Back to the second point regarding selection
The (perhaps?) larger problem is that there is a strong temptation to interpret alpha in single peak OU models as meaning something about the importance of stabilizing selection. Often shorthanded to just ‘selection’, even though directional selection will not be captured by the alpha parameter (under standard conditions), and will be instead conflated with sigma.
lam<-fitContinuous(tree, trait, model=‘lambda’)
pchisq(2*(llam–lwn), df=1, lower.tail=F)
pchisq(2*(llam–lbm), df=1, lower.tail=F)
# In comparison to the single peak OU model, the much maligned (I would argue largely unjustifiablly) Pagel’s Lambda ‘model’ of evolution does not offer the same degree of a stumbling block. I think this is largely because lambda is (1) more easily interpretable, and (2) makes no special claims about where non-brownian motion variation is coming from (e.g. no one stricly interprets 1-lambda as ‘selection’ per se). First the interpretability–because lambda effectivly spans from 0 to 1 it has clear bounds and these bounds have meaning (0 is no importance of phylogeny and 1 is BM evolution). The single peak OU’s alpha parameter instead spans from 0 (i.e. BM) and +Inf (i.e. white noise). So in theory the user could obviously say “oh, my alpha value is really really big” and this would give a quick visual check that phylogeny is not important. In practice however a maximum likelihood estimate will not permit an actually value of +Inf (as we saw in the warning message above the alpha was at its bounds) and so the user is (unwisely) given disgression to ignore the warning, and to interpret a poorly fit model for its biological significane. In short, when lambda is 0 it’s easy to interpret that “Hey, phylogeny isn’t important!”, but alpha is never really allowed to be +Inf and therefore there is no alternative but to conduct hypothesis testing with OU models to ensure that phylogeny is necessary to explain patterns.
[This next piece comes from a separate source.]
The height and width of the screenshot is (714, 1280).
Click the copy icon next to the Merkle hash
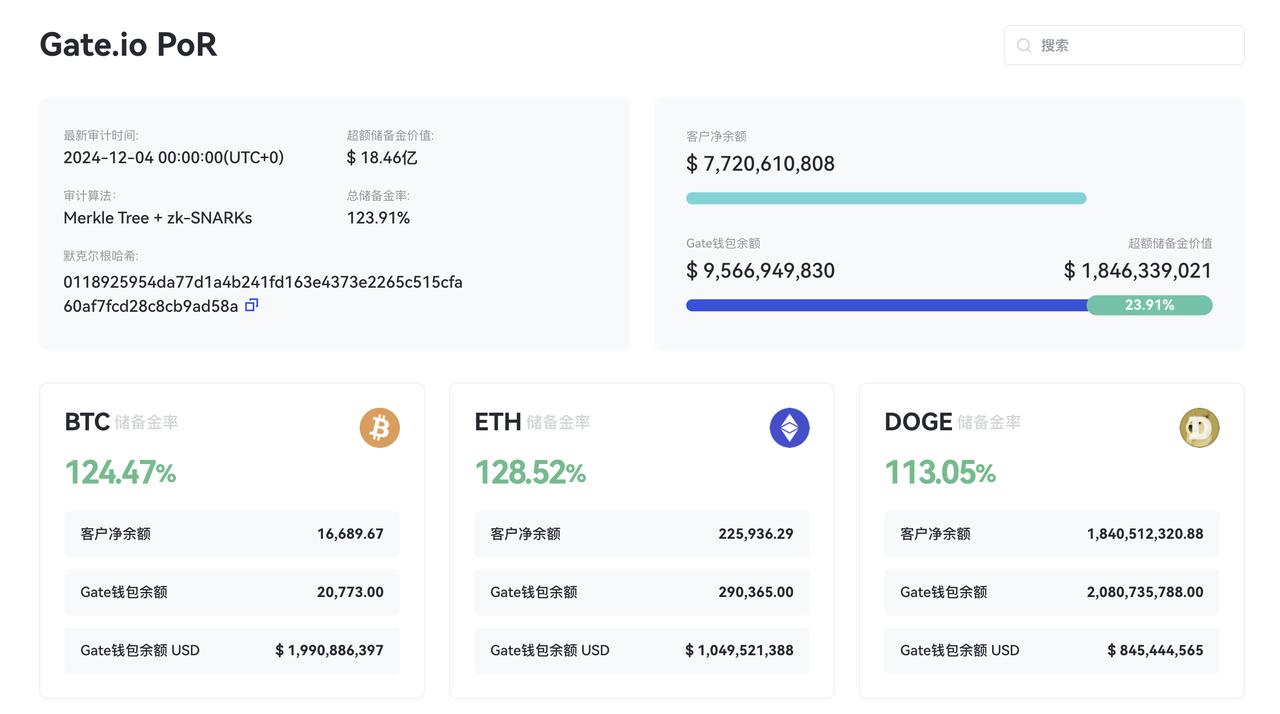tap(250, 304)
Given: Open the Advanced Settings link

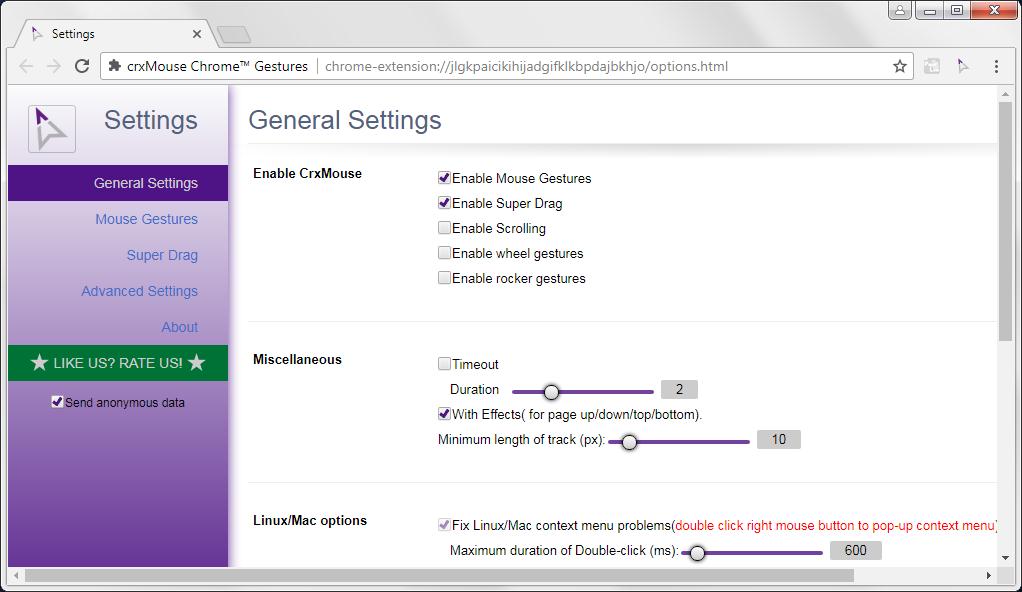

Despite the admirable statistical properties lambda models tend not to be favored. The reason is that interpretting its biological significance is tricky. Many will critique it for not having a good one. I actually see this as one of the unsung boons of using lambda, and heuristically the ‘proportion of the variance in a trait’s value that can be ascribed to strict brownian motion evolution’ is as far as I’m concerned a completely adequate if unwieldy and slightly vague description. Indeed an equivalent formulation is a model which has two sigma terms, one of which is multiplied by the identity matrix (for white noise evolution), and the other of which is multiplied by the phylogeny’s correlation matrix (for brownian motions). The stregth-in-vagueness of this description of lambda is how it remains agnostic about the source of the remaining variance. This variance could come from selection, or measurment error, or plasticity. Using lambda here seems infinitly favourable to me over the interpretation of an OU model, in which one is tempted to think that alpha necessarily indicates the ‘importance of selection’. Making claims based on alpha is innappopriate, because the same ensemble of (non-selection) things that depress lambda can also inflate alpha.
In short, perhaps a phenomenological model that makes no claims is preferable to a mechanistic one in which users are hell bent on reading (undeserved) meaning into its parameter estimates?